In Dragonlance, Kenders are fast and clever. They are impossible to contain and unrelenting in the pursuit of their goal - exactly the kind of traits you want in a continuous integration (CI) environment.

The problem

Tests are fundamental to the development of any software package. Fortunately we have many tools available for testing. Unfortunately with so much choice available it may be difficult to know which tools any given project relies on to execute its tests.

When moving a project from one continuous integration environment to another, a mistake in the configuration could lead to tests not being executed in the new environment.

Also, long gone are the days when a project would pass all its tests after running only functional or unit tests. These days we have tools to check for security problems, security problems in dependent gems, in the UI’s Javascript, in the quality of the code, etc.

It is very challenging and tedious for any given project to know what tools have to be executed and to execute them all without forgetting anything. And it is error prone to manually run a command in the development environment that may be different from the command run by the CI or by other developers which produce inconsistent results.

The solution

We created Kender to solve these problems.

Kender scans your Gemfile and greedily finds tools that you want to call in your CI. If you have rspec in your Gemfile, it will run it, same for Cucumber.

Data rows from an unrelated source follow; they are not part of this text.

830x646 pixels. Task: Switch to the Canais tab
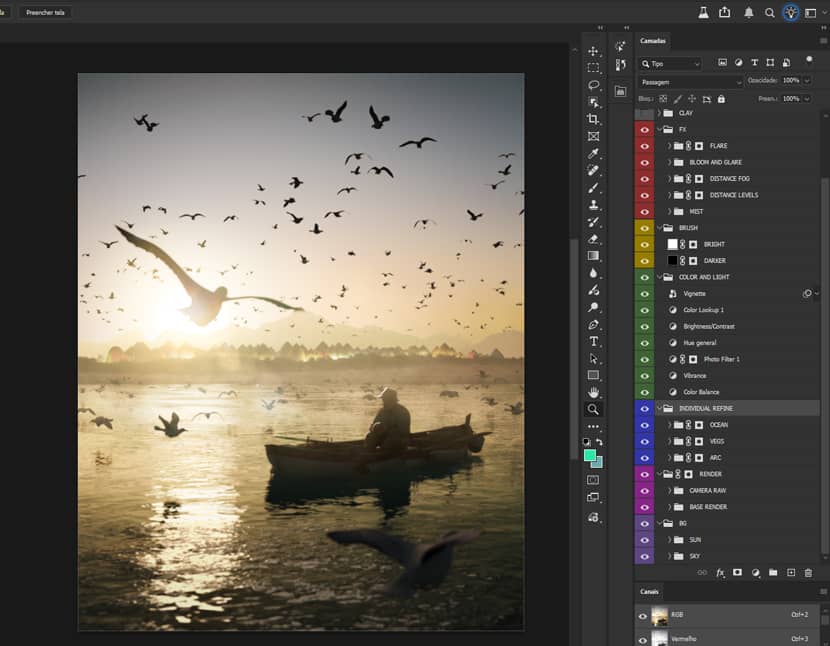[x=648, y=591]
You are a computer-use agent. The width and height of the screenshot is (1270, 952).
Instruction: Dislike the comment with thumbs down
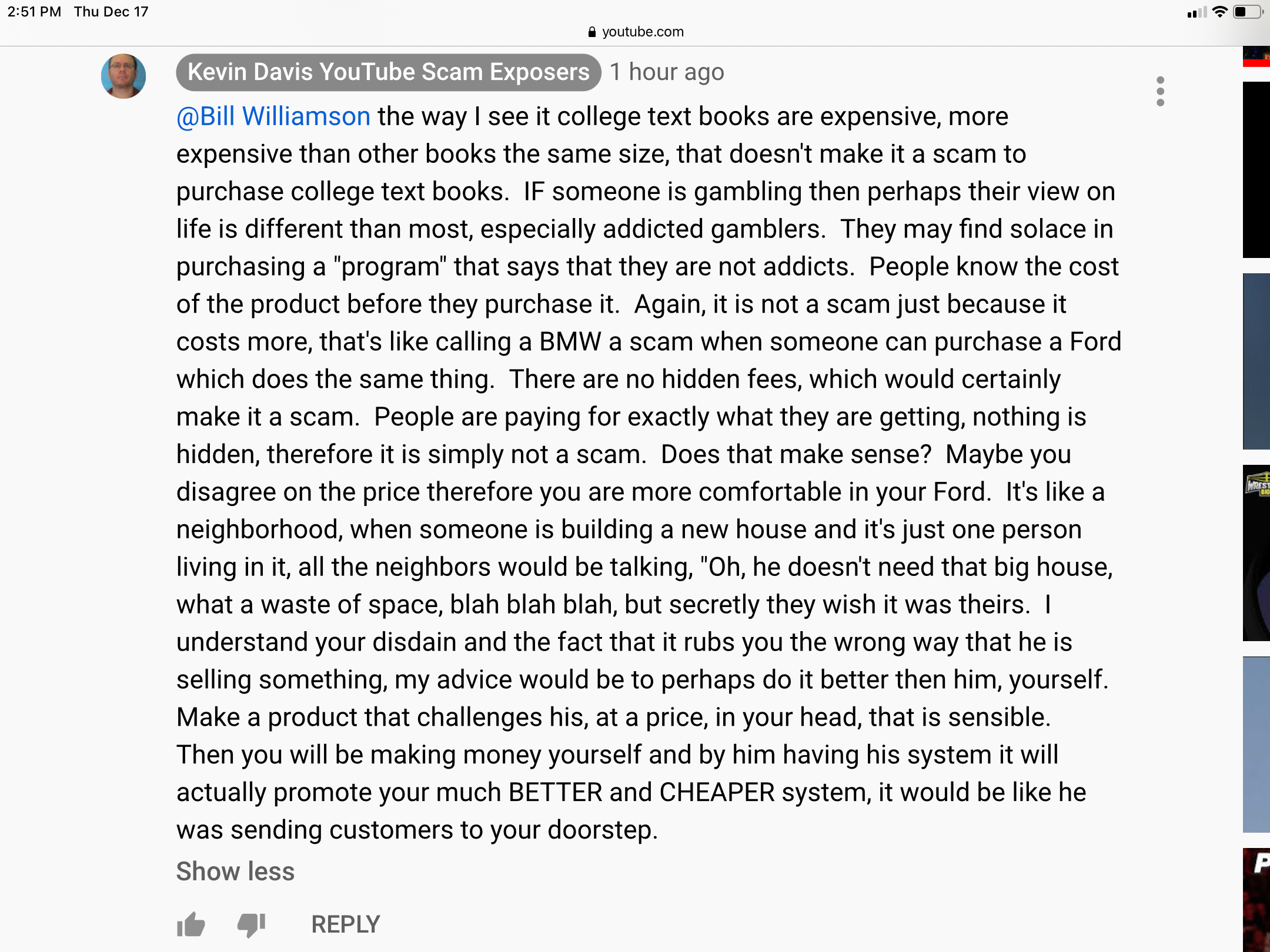pos(252,925)
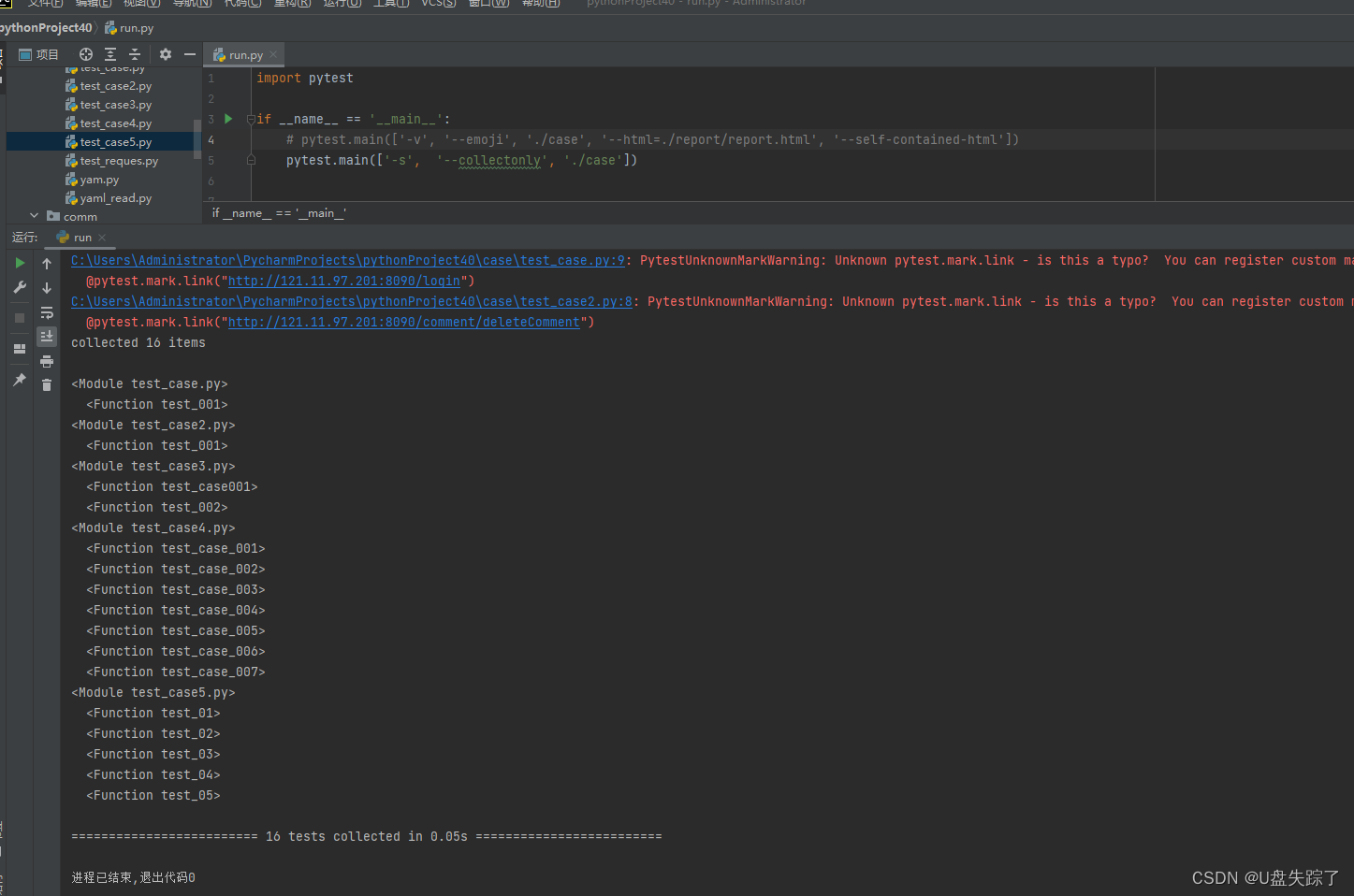
Task: Open the print console output icon
Action: pyautogui.click(x=47, y=362)
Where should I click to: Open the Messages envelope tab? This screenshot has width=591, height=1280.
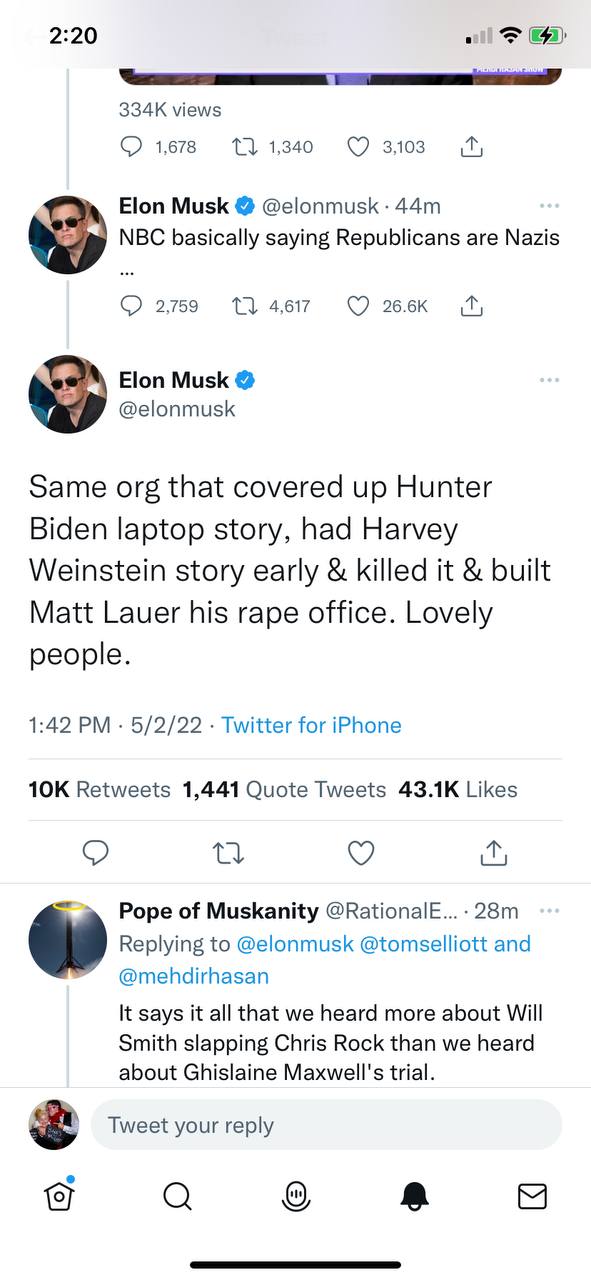[532, 1195]
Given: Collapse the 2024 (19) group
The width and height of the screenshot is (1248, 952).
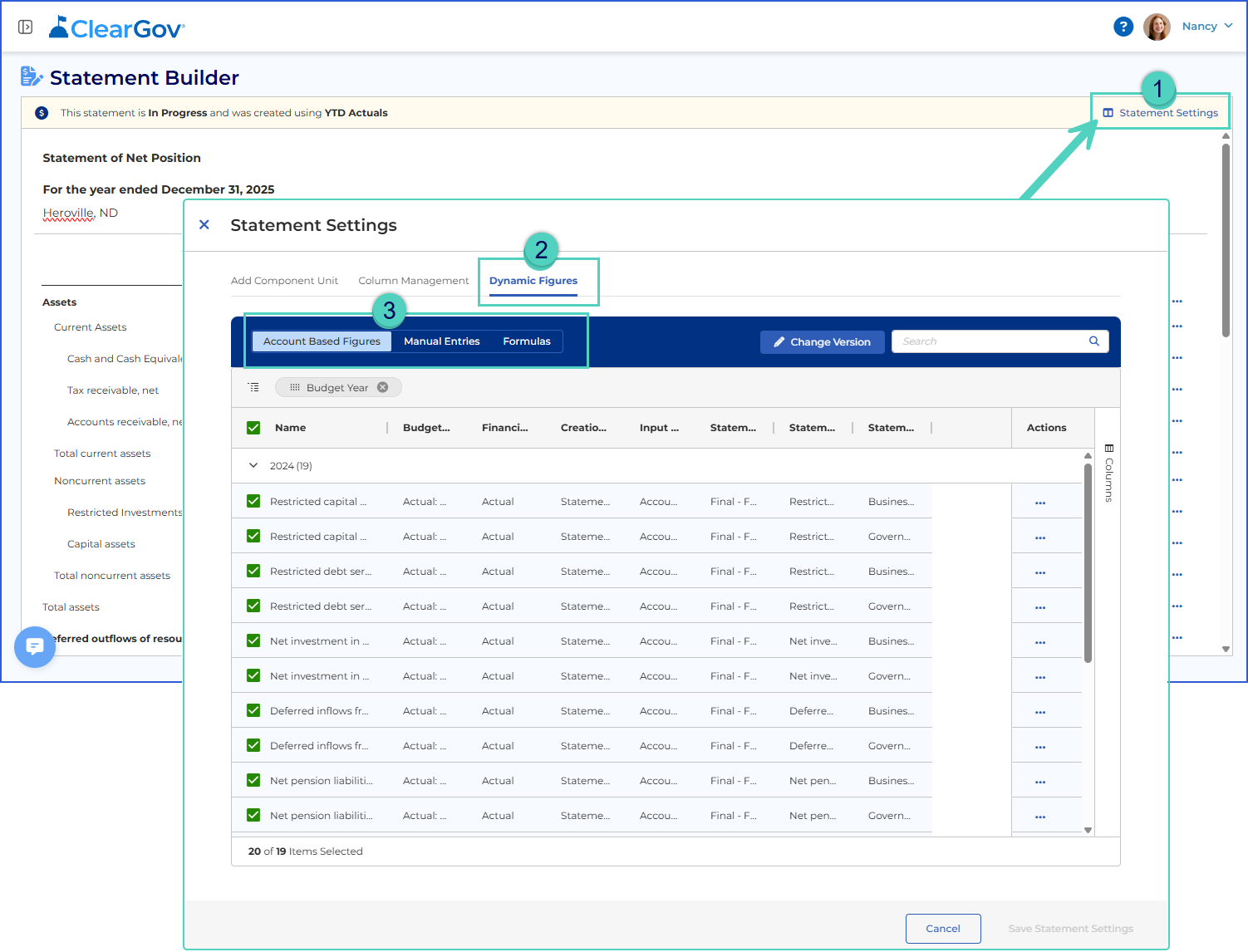Looking at the screenshot, I should pyautogui.click(x=253, y=466).
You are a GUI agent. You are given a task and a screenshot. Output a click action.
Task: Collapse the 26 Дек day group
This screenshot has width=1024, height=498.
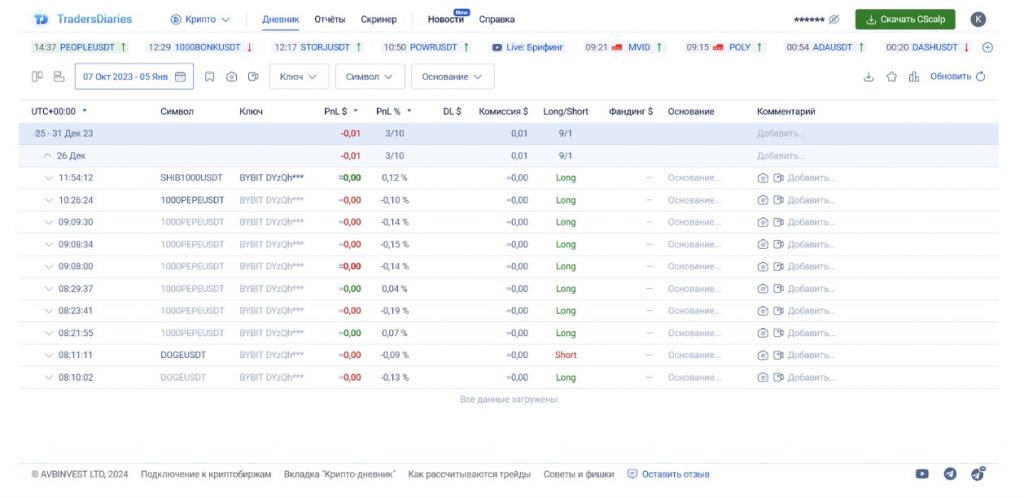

If you are using ParallelTest, Kender will run them in parallel for you. If you have analysis tools such as brakeman or bundle_audit for security holes, consistency_fail or reek, Kender will run all these tools and fail the build if any of them returns an error.

You do not need to remember what tools are in use for each specific project, once Kender is installed you will have available a rake task called ‘ci’ which will run all the testing tools available in the Gemfile of the project.

Example

You are in charge of improving security of some Rails projects. You first clone some project you’ve never touched before:

$ git clone some_interesting_project

Install its dependencies:

$ bundle install 

And run all the tests:

$ rake ci 

‘rake ci’ will use Dicebag to setup the project and create all the databases needed for testing. Thanks to Dicebag, an engineer does not need to worry about setting up a testing environment, test can be run just after bundle installing the dependencies of the project. When you verify the new project is passing all its tests with ‘rake ci’ then you know you can work safely on this project.

You open the Gemfile and add a security tool (in this case, Brakeman) to it.

$ gem 'brakeman'

Run ‘rake ci’ again. Now we can see in the output that Brakeman was also run and it passed with no security problems. You push the changes. From now on, not only you but the CI and every other developer is going to run Brakeman when they run the tests. And of course, if ever Brakeman finds a security issue, it will fail the tests for this project.

Where to find it

Kender is this simple and yet is this useful. You can find its code at https://github.com/mdsol/kender and its rubygem information at http://rubygems.org/gems/kender

Like DiceBag, Kender is opensource and available for you to use.